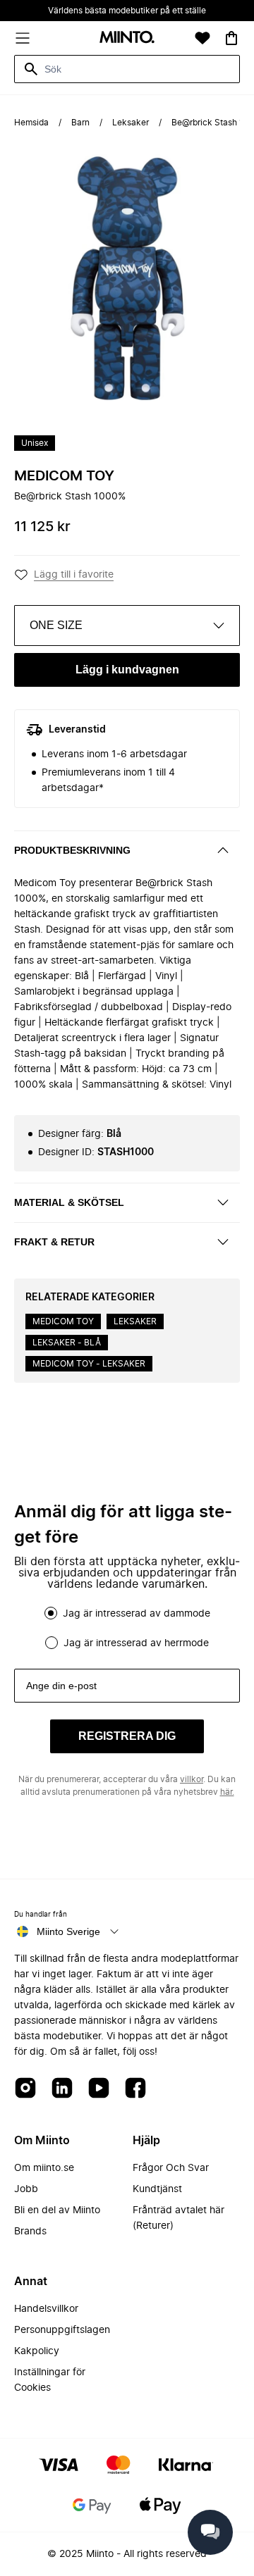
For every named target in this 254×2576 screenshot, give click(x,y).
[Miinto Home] (127, 38)
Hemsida (31, 122)
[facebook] (135, 2089)
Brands (30, 2231)
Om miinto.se (44, 2168)
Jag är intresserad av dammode (136, 1614)
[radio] (50, 1613)
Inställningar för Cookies (49, 2380)
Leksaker (130, 122)
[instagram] (25, 2089)
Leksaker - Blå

┄┄┄┄┄┄┄┄┄┄┄┄┄┄┄┄┄┄┄┄

=== Activity ===
Could you copy the listing exactly, leaving out any pictures?

=== Task answer ===
For every named target in this 254×2576 screenshot, give click(x,y).
[Miinto Home] (127, 38)
Hemsida (31, 122)
[facebook] (135, 2089)
Brands (30, 2231)
Om miinto.se (44, 2168)
Jag är intresserad av dammode (136, 1614)
[radio] (50, 1613)
Inställningar för Cookies (49, 2380)
Leksaker (130, 122)
[instagram] (25, 2089)
Leksaker - Blå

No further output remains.